After all my talk this month about adoption, you didn’t think I was done yet, right?! As we wrap up National Adoption Month, I wanted to share a few more posts about adoption. Don’t worry, I’ll still share about foster care and adoption throughout the rest of the year, but I promise, my focus will be back to sharing a little more variety in what I’m writing about!
Today I want to talk to you guys a little about preparing for your adoption/foster care home study. A home study occurs when a social worker comes to your home to evaluate you and the house. They check a pretty basic list of safety concerns in your home and then have an “interview” of sorts about your life, parenting plans, etc.
Growing up in a home where we actively lived by the standards of safety and protection the state put into place, it wasn’t until we were in the process of being licensed that I realized not all families had grown in this manner.

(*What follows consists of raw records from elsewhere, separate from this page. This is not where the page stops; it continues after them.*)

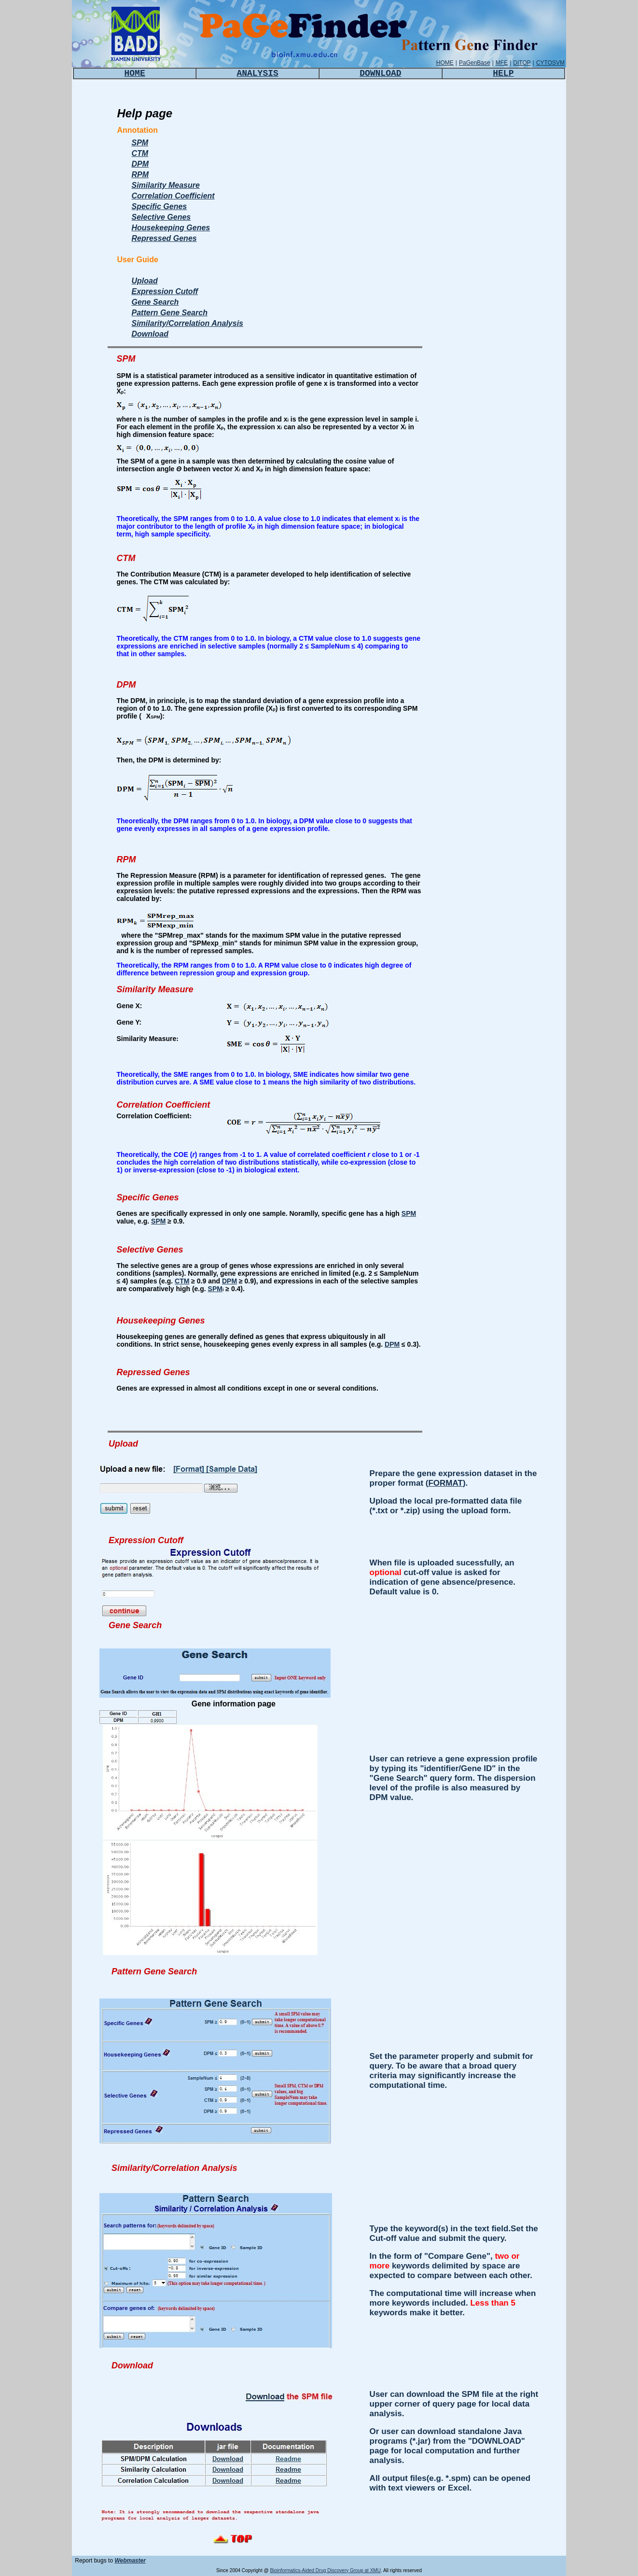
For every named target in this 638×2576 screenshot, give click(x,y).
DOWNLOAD (380, 73)
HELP (503, 73)
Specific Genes (159, 206)
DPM (140, 164)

Now, as a very close friend of mine begins her passage into adoption, it was brought to my attention again that saying “check the safety of your home” isn’t the clearest matter to explain what they’re looking for in a home study.
I put together a checklist for my friend to go through while prepping her home for their home study and I wanted to share it with you all. It’s printable! Remember these are the basics for the state of Massachusetts; every state has their own rules!
I also have few notes on this list! First, we like to buy the two in one fire and carbon monoxide alarms so the main rooms of each don’t need both hanging. Open areas, such as an open kitchen to dining room, are allowed to have a shared fire alarm. Check with your worker before hand about whether you need one in your garage or not if it’s attached to the home.
I have an emergency first aid kit set up here that you can always use to build your own. Mine is meant for a car use but it can always be used in the house. I like to have one like that in a condensed manner because it’s easier to grab than for home to search for hours for bandaids in our linen closet.
I do not know how the legalization of marijuana in Massachusetts will effect the “drug paraphernalia” aspect, however better safe than sorry in my honest opinion and have that conversation with your social worker.
Another part of the home study I find people stress out about is the interview. The interview is an in depth look into your life-your childhood, your health, your parenting hopes and goals…everything. Some questions are invasive, but it’s important to remember that they ask these things in order to protect the children they are entrusting you with. I do find that in my experience, they try to be delicate with some of the more personal and at times upsetting information. While I disclosed my diagnoses of PTSD with every worker, it wasn’t until we were finalizing our adoption anyone asked “Why” I had PTSD and even after answering, I was simply met with an “I am sorry” and it was over!
The advice I have for this is be precise, be informative and be honest! Adoption agencies are not looking for perfect parents…they’re looking for good ones.
If you have anything to add to this list, or advice for home studies, please add them in the comments!
Anyone out there waiting for your home study?